**Instructions for the task:** Write the next part of the article below about the television series The Border, continuing after its last sentence.

══ Reading passage

In Quebec, the show's first season has been aired in French on the cable channel Séries+ since September 4, 2008.

===International===
Rights to air The Border have recently been bought by French media company Midnight Media to air the show in France.

Several United States-based television networks have expressed interest in purchasing the rights to air the series on American television networks, including ABC, USA, TNT and CBS.

CBC Television had also given a portfolio of its programs to British media company ContentFilm, as they are interested in broadcasting CBC programs in other countries.

The Border has been sold to some undisclosed broadcasters by Fireworks International in Europe. They include Belgium (on Flemish public broadcaster VRT), Denmark, the Netherlands (on Veronica), Norway, Sweden and the UK (on FX). Australia started airing the series from 14 September 2009 on W Channel. Since November 2009, it is airing in the Republic of Macedonia on Telma TV. It is also airing in Greece on ET3 starting from the 2010-11 season.

| Country | TV Network |
|---|---|
| USA United States | Ion Television (February 24, 2009 – December 20, 2012) Cozi TV (December 21, 2012 – Present) Hulu Tubi TV |
| Belgium Belgium | VRT RTL TVI |
| Luxembourg Luxembourg | RTL TVI |

==Home media==
Video Service Corp released all three seasons of The Border on DVD in Region 1 in Canada between 2008 and 2010.

On July 16, 2013, Mill Creek Entertainment released the complete first season on DVD in the USA.

| Season | Episodes | Release Date |  |  |
| Region 1 (Canada) | Region 1 (USA) | Region 4 (Australia) |
| 1 | 13 | November 18, 2008 | July 16, 2013 | 2010 |
| 2 | 13 | August 25, 2009 | N/A | 2010 |
| 3 | 12 | August 10, 2010 | N/A | May 9, 2011 |

== Reception ==

=== Criticism ===
In a February 4, 2008 article of the National Post, the show was faulted on the basis that it had some similar elements to the American show 24. There have also been some claims of anti-Americanism, shown in the character of LaGarda and the portrayal of the American government. The show has also been criticized for an unrealistic portrayal of cooperation between Canadian law enforcement and intelligence agencies, but it is acknowledged this was done in order to avoid making it too complicated for viewers.

════
══ Material supplied

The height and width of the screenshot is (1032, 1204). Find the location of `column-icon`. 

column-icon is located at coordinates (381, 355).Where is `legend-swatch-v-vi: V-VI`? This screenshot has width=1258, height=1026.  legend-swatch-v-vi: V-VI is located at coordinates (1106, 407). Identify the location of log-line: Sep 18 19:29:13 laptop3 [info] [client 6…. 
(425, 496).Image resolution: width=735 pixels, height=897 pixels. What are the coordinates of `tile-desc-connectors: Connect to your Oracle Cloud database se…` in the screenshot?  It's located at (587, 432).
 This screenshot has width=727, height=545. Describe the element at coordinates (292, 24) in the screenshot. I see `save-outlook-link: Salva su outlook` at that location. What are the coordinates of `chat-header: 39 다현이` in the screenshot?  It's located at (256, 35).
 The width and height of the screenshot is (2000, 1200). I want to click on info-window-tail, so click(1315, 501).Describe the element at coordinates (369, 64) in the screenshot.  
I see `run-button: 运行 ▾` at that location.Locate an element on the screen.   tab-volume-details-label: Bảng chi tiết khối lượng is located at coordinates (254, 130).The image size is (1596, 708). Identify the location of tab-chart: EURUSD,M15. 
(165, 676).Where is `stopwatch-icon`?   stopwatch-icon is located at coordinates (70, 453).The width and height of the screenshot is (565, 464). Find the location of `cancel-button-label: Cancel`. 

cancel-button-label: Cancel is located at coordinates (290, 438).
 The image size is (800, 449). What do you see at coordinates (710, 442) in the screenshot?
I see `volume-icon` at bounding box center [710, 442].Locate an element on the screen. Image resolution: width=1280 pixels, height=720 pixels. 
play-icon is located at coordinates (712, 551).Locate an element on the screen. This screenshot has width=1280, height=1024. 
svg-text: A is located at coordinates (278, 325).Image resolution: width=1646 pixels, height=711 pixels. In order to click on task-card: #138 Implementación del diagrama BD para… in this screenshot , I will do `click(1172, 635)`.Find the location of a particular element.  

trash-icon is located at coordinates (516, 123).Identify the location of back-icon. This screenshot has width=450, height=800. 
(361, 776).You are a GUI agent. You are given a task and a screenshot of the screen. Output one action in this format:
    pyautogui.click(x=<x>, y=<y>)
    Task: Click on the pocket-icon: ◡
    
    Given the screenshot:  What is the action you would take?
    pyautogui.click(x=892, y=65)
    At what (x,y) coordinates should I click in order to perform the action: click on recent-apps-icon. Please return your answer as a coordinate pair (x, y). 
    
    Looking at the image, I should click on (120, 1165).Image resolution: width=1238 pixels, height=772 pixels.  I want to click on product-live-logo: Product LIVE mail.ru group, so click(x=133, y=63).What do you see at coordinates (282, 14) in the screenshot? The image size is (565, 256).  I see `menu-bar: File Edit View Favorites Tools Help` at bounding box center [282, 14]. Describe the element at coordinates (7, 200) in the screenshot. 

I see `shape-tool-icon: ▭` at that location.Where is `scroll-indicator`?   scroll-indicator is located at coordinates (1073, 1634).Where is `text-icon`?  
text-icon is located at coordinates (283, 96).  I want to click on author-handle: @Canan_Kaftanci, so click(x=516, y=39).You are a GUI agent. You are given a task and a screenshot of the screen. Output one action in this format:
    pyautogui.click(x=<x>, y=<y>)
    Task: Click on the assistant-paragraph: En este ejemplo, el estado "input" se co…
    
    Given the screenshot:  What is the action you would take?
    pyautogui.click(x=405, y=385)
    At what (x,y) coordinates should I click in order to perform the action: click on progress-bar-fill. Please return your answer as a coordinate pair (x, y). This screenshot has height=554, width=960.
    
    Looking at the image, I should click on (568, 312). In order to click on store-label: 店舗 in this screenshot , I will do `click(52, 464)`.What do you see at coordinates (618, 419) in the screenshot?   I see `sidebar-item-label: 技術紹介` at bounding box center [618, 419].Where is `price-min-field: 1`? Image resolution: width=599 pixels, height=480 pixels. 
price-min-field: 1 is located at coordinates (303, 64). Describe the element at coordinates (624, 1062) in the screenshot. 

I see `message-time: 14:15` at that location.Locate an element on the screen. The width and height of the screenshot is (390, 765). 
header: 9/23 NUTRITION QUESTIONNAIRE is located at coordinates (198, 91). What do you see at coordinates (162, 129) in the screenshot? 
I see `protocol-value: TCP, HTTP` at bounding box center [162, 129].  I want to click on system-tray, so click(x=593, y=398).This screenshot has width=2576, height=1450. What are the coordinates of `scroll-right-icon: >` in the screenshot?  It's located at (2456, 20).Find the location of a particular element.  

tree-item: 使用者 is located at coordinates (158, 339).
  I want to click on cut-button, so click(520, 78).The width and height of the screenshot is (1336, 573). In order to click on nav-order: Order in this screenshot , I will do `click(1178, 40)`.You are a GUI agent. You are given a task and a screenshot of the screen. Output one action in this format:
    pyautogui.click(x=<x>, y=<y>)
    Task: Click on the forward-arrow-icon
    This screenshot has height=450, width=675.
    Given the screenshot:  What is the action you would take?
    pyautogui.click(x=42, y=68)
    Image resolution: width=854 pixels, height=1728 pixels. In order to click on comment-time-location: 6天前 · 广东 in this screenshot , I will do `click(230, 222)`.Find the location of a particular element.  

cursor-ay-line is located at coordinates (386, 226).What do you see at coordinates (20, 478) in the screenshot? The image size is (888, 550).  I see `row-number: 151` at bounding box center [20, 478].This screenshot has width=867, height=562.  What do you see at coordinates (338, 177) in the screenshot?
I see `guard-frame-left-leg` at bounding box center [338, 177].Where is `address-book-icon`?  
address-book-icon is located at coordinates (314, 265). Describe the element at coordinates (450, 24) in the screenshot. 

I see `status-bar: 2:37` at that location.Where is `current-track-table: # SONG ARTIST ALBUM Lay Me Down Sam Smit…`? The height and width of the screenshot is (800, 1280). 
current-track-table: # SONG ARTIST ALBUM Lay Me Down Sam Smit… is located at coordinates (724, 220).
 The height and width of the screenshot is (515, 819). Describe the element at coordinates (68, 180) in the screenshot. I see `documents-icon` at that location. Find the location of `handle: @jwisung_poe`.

════

**Answer area:**
Formerly secret diplomatic cables published by the whistleblower organization WikiLeaks revealed that US diplomats in Canada warned their superiors that The Border and several other popular Canadian dramas had an "insidious" anti-American bias.

===Ratings===
In its series premiere, the drama had an audience of 710,000. In a press release, Kirstine Layfield said she was optimistic "with the numbers, given the difficulty Canadian dramas have in trying to tear viewers' attention away from U.S. fare". In the second week, ratings fell to 600,000, improved to around 760,000 by the fourth episode, then dipped to a low of 548,000 viewers during the seventh episode, but improved once again the following week to 716,000.

When The Border returned for its second season, viewership was around 704,000. In addition, Grace Park's presence in the show had given the show an audience of 765,000.

On iTunes Canada, The Border was among the Top 30 downloads with numbers around 800,000.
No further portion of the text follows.